EXERCISE: The data should be restated word for word, in full.

Data excerpts

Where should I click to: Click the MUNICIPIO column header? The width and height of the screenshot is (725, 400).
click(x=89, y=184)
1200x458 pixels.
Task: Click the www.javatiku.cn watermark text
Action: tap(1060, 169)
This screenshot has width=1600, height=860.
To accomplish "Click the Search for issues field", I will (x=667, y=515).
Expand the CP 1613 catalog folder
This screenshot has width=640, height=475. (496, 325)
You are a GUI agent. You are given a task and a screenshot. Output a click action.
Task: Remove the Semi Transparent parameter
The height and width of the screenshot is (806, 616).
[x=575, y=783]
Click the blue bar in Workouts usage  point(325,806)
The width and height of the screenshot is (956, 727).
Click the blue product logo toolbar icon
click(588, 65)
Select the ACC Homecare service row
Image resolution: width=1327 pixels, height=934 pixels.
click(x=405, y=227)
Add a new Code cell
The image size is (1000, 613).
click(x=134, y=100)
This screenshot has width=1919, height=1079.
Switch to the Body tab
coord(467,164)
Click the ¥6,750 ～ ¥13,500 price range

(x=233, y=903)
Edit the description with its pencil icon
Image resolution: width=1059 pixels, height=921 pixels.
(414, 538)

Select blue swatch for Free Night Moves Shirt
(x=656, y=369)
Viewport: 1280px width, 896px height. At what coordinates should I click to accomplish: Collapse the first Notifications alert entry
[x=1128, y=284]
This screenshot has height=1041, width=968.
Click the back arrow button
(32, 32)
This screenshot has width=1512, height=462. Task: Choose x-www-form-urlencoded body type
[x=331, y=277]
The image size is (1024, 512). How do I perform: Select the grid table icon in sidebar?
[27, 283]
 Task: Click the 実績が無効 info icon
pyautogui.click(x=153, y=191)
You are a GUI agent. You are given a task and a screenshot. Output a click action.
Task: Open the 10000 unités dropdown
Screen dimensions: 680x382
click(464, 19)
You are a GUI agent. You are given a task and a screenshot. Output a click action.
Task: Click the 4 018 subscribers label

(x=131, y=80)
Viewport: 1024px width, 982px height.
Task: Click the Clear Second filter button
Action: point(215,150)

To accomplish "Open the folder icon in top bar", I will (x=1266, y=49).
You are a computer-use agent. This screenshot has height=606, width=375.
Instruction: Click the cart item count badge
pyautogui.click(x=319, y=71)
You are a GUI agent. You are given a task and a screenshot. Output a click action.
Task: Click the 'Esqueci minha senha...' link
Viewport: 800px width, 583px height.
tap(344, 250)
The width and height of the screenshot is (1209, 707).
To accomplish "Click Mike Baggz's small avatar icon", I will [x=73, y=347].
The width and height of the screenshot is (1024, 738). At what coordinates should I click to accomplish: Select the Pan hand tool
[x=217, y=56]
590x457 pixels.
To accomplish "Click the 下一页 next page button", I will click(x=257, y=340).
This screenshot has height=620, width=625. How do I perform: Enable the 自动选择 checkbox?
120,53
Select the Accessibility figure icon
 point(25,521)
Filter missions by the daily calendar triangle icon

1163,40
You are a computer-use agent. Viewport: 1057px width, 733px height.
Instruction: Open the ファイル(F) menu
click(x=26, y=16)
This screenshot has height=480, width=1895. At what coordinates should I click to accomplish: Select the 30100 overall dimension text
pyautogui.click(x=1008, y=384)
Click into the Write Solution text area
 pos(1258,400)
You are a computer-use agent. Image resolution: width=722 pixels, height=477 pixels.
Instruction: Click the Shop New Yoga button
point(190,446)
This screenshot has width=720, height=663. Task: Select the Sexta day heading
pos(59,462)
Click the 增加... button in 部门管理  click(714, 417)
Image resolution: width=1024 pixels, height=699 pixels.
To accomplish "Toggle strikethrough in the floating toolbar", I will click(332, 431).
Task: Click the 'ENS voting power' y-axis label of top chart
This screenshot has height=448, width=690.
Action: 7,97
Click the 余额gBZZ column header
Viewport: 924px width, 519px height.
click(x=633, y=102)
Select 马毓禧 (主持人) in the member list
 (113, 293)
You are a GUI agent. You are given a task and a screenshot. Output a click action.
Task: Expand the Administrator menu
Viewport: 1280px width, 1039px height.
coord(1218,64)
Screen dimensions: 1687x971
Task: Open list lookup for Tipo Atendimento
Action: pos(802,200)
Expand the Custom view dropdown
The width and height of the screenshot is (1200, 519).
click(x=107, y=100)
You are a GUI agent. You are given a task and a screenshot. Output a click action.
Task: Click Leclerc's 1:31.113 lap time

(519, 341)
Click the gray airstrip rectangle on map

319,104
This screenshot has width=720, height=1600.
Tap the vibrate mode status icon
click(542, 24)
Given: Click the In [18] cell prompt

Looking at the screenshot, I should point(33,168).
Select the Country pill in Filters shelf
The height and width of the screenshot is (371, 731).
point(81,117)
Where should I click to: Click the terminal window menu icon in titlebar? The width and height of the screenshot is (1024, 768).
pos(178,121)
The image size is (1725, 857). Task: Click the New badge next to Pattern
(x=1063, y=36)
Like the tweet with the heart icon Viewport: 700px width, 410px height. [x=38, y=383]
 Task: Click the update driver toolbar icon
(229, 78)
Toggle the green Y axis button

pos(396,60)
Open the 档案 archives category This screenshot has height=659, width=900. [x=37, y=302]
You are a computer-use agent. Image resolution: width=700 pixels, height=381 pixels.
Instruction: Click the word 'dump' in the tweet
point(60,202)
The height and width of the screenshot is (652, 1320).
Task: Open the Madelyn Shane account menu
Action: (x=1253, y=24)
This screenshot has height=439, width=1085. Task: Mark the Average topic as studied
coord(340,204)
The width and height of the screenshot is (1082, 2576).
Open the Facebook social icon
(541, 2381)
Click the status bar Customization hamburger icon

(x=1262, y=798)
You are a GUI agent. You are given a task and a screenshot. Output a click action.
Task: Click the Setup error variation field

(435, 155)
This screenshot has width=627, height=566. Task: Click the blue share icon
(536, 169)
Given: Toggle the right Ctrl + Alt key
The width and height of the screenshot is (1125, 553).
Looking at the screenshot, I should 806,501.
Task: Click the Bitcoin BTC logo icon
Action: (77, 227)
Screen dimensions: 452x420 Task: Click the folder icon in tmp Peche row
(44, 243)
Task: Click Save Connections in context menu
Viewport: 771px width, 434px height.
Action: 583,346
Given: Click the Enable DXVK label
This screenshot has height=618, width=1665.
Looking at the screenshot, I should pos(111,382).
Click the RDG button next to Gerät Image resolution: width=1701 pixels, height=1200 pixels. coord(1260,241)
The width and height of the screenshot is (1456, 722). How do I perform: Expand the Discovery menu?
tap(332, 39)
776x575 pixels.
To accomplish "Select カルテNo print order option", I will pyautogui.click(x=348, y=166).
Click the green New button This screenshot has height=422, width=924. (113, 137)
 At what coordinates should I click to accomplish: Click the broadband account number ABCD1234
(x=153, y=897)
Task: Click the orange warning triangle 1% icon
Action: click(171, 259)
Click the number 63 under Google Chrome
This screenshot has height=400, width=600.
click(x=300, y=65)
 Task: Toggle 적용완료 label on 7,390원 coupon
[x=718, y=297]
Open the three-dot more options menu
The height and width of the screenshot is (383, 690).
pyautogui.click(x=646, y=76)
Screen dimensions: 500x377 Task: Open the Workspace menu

COMPLETED TASK:
Where should I click to: Click the MUNICIPIO column header? The width and height of the screenshot is (725, 400).
click(x=89, y=184)
1200x458 pixels.
Task: Click the www.javatiku.cn watermark text
Action: tap(1060, 169)
This screenshot has width=1600, height=860.
To accomplish "Click the Search for issues field", I will (x=667, y=515).
Expand the CP 1613 catalog folder
This screenshot has width=640, height=475. (496, 325)
You are a GUI agent. You are given a task and a screenshot. Output a click action.
Task: Remove the Semi Transparent parameter
The height and width of the screenshot is (806, 616).
[x=575, y=783]
Click the blue bar in Workouts usage  point(325,806)
The width and height of the screenshot is (956, 727).
Click the blue product logo toolbar icon
click(588, 65)
Select the ACC Homecare service row
Image resolution: width=1327 pixels, height=934 pixels.
click(x=405, y=227)
Add a new Code cell
The image size is (1000, 613).
click(x=134, y=100)
This screenshot has width=1919, height=1079.
Switch to the Body tab
coord(467,164)
Click the ¥6,750 ～ ¥13,500 price range

(x=233, y=903)
Edit the description with its pencil icon
Image resolution: width=1059 pixels, height=921 pixels.
(414, 538)

Select blue swatch for Free Night Moves Shirt
(x=656, y=369)
Viewport: 1280px width, 896px height. At what coordinates should I click to accomplish: Collapse the first Notifications alert entry
[x=1128, y=284]
This screenshot has height=1041, width=968.
Click the back arrow button
(32, 32)
This screenshot has width=1512, height=462. Task: Choose x-www-form-urlencoded body type
[x=331, y=277]
The image size is (1024, 512). How do I perform: Select the grid table icon in sidebar?
[27, 283]
 Task: Click the 実績が無効 info icon
pyautogui.click(x=153, y=191)
You are a GUI agent. You are given a task and a screenshot. Output a click action.
Task: Open the 10000 unités dropdown
Screen dimensions: 680x382
click(464, 19)
You are a GUI agent. You are given a task and a screenshot. Output a click action.
Task: Click the 4 018 subscribers label

(x=131, y=80)
Viewport: 1024px width, 982px height.
Task: Click the Clear Second filter button
Action: point(215,150)

To accomplish "Open the folder icon in top bar", I will (x=1266, y=49).
You are a computer-use agent. This screenshot has height=606, width=375.
Instruction: Click the cart item count badge
pyautogui.click(x=319, y=71)
You are a GUI agent. You are given a task and a screenshot. Output a click action.
Task: Click the 'Esqueci minha senha...' link
Viewport: 800px width, 583px height.
tap(344, 250)
The width and height of the screenshot is (1209, 707).
To accomplish "Click Mike Baggz's small avatar icon", I will [x=73, y=347].
The width and height of the screenshot is (1024, 738). At what coordinates should I click to accomplish: Select the Pan hand tool
[x=217, y=56]
590x457 pixels.
To accomplish "Click the 下一页 next page button", I will click(x=257, y=340).
This screenshot has height=620, width=625. How do I perform: Enable the 自动选择 checkbox?
120,53
Select the Accessibility figure icon
 point(25,521)
Filter missions by the daily calendar triangle icon

1163,40
You are a computer-use agent. Viewport: 1057px width, 733px height.
Instruction: Open the ファイル(F) menu
click(x=26, y=16)
This screenshot has height=480, width=1895. At what coordinates should I click to accomplish: Select the 30100 overall dimension text
pyautogui.click(x=1008, y=384)
Click into the Write Solution text area
 pos(1258,400)
You are a computer-use agent. Image resolution: width=722 pixels, height=477 pixels.
Instruction: Click the Shop New Yoga button
point(190,446)
This screenshot has width=720, height=663. Task: Select the Sexta day heading
pos(59,462)
Click the 增加... button in 部门管理  click(714, 417)
Image resolution: width=1024 pixels, height=699 pixels.
To accomplish "Toggle strikethrough in the floating toolbar", I will click(332, 431).
Task: Click the 'ENS voting power' y-axis label of top chart
This screenshot has height=448, width=690.
Action: 7,97
Click the 余额gBZZ column header
Viewport: 924px width, 519px height.
click(x=633, y=102)
Select 马毓禧 (主持人) in the member list
 (113, 293)
You are a GUI agent. You are given a task and a screenshot. Output a click action.
Task: Expand the Administrator menu
Viewport: 1280px width, 1039px height.
coord(1218,64)
Screen dimensions: 1687x971
Task: Open list lookup for Tipo Atendimento
Action: pos(802,200)
Expand the Custom view dropdown
The width and height of the screenshot is (1200, 519).
click(x=107, y=100)
You are a GUI agent. You are given a task and a screenshot. Output a click action.
Task: Click Leclerc's 1:31.113 lap time

(519, 341)
Click the gray airstrip rectangle on map

319,104
This screenshot has width=720, height=1600.
Tap the vibrate mode status icon
click(542, 24)
Given: Click the In [18] cell prompt

Looking at the screenshot, I should point(33,168).
Select the Country pill in Filters shelf
The height and width of the screenshot is (371, 731).
point(81,117)
Where should I click to: Click the terminal window menu icon in titlebar? The width and height of the screenshot is (1024, 768).
pos(178,121)
The image size is (1725, 857). Task: Click the New badge next to Pattern
(x=1063, y=36)
Like the tweet with the heart icon Viewport: 700px width, 410px height. [x=38, y=383]
 Task: Click the update driver toolbar icon
(229, 78)
Toggle the green Y axis button

pos(396,60)
Open the 档案 archives category This screenshot has height=659, width=900. [x=37, y=302]
You are a computer-use agent. Image resolution: width=700 pixels, height=381 pixels.
Instruction: Click the word 'dump' in the tweet
point(60,202)
The height and width of the screenshot is (652, 1320).
Task: Open the Madelyn Shane account menu
Action: (x=1253, y=24)
This screenshot has height=439, width=1085. Task: Mark the Average topic as studied
coord(340,204)
The width and height of the screenshot is (1082, 2576).
Open the Facebook social icon
(541, 2381)
Click the status bar Customization hamburger icon

(x=1262, y=798)
You are a GUI agent. You are given a task and a screenshot. Output a click action.
Task: Click the Setup error variation field

(435, 155)
This screenshot has width=627, height=566. Task: Click the blue share icon
(536, 169)
Given: Toggle the right Ctrl + Alt key
The width and height of the screenshot is (1125, 553).
Looking at the screenshot, I should 806,501.
Task: Click the Bitcoin BTC logo icon
Action: (77, 227)
Screen dimensions: 452x420 Task: Click the folder icon in tmp Peche row
(44, 243)
Task: Click Save Connections in context menu
Viewport: 771px width, 434px height.
Action: 583,346
Given: Click the Enable DXVK label
This screenshot has height=618, width=1665.
Looking at the screenshot, I should pos(111,382).
Click the RDG button next to Gerät Image resolution: width=1701 pixels, height=1200 pixels. coord(1260,241)
The width and height of the screenshot is (1456, 722). How do I perform: Expand the Discovery menu?
tap(332, 39)
776x575 pixels.
To accomplish "Select カルテNo print order option", I will pyautogui.click(x=348, y=166).
Click the green New button This screenshot has height=422, width=924. (113, 137)
 At what coordinates should I click to accomplish: Click the broadband account number ABCD1234
(x=153, y=897)
Task: Click the orange warning triangle 1% icon
Action: click(171, 259)
Click the number 63 under Google Chrome
This screenshot has height=400, width=600.
click(x=300, y=65)
 Task: Toggle 적용완료 label on 7,390원 coupon
[x=718, y=297]
Open the three-dot more options menu
The height and width of the screenshot is (383, 690).
pyautogui.click(x=646, y=76)
Screen dimensions: 500x377 Task: Open the Workspace menu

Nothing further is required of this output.